Je file dès la fin du concert (il n’y a pas de rappel heureusement) sur la terrasse, la nuit s’installe, le temps que le duo de Visitation commence à jouer. Ce n’est pas une révélation pour moi qui ai assisté au concert quand le guitariste aixois invitait la saxophoniste au Petit Duc. En voilà une preuve: http://www.jazzmagazine.com/visitation-cyril-achard-invite-geraldine-laurent-petit-duc/

J’avoue que j’apprécie  cette chance de revoir en live un concert qui m’ a emportée : j’aime toujours autant le son généreux de l’alto de Géraldine, sa façon énergique de phraser, et le travail de Cyril Achard, ce puriste de la six cordes qui, s’il nous fait partager sa finesse acoustique, n’en aime pas moins l’électrique. Les deux ont décidé de jouer les compositions du CD  sans les standards, dans le désordre ( «Romanza», «Une muse danse», «Valse à Elsa», «Visitation», «Un sur avril», «Bella Notte», «Chant d’un ciel ému») et ce n’est pas plus mal pour cette configuration  particulière du Mucem.20170723_165823

Niché dans une alcôve alvéolée de la terrasse, le duo déroule là encore, avec un lyrisme discret, la création continue et rigoureuse du guitariste. Une musique délicate qui se mérite et  sera appréciée d’un public attentif et recueilli. La « scène » disponible n’est pas grande mais ô combien plus adaptée que celle de la Place aux armes où je retourne pour la fin de partie..

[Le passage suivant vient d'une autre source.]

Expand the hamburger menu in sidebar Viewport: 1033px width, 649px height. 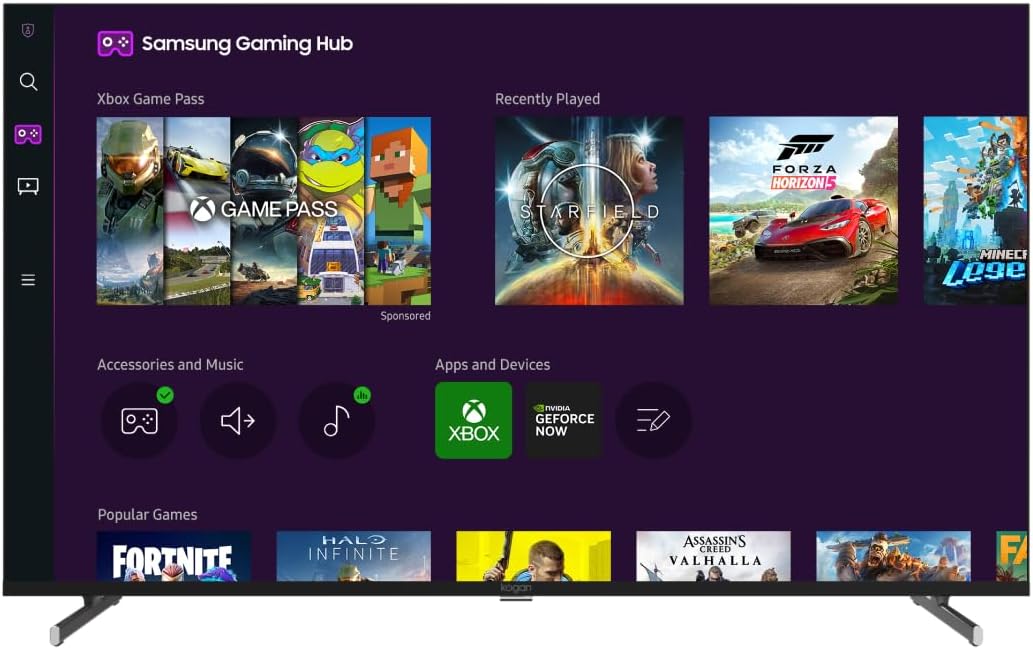pyautogui.click(x=28, y=280)
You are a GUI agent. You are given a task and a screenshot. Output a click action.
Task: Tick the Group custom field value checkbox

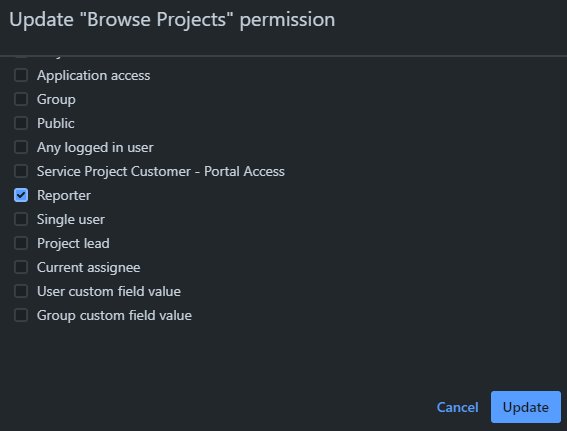(x=21, y=315)
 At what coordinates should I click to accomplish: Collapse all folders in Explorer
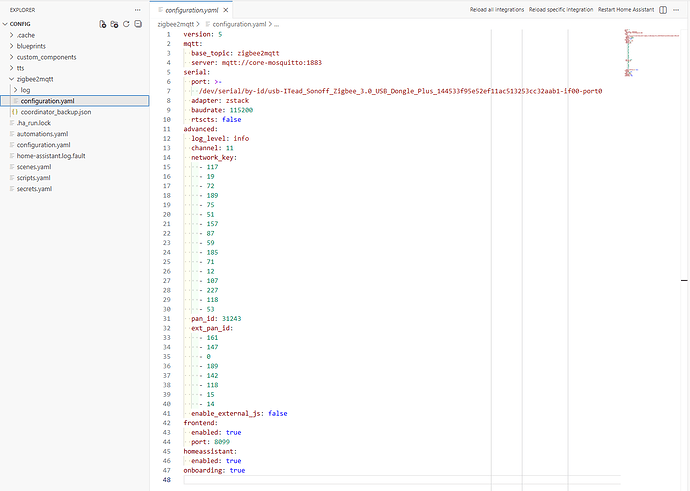click(x=138, y=24)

Contraste saisissant, sur la grande scène, embrasée d’ effets pyrotechniques du saxophoniste de l’espace , Guillaume Perret, enfin seul, après deux albums en quartet. En solo dans son programme FREE, décor parfait pour faire décoller le spectateur. Orchestre à lui seul, avec son instrument bien préparé, ce performer arrive à tenir en haleine le public très nombreux et cette fois encore, recueilli.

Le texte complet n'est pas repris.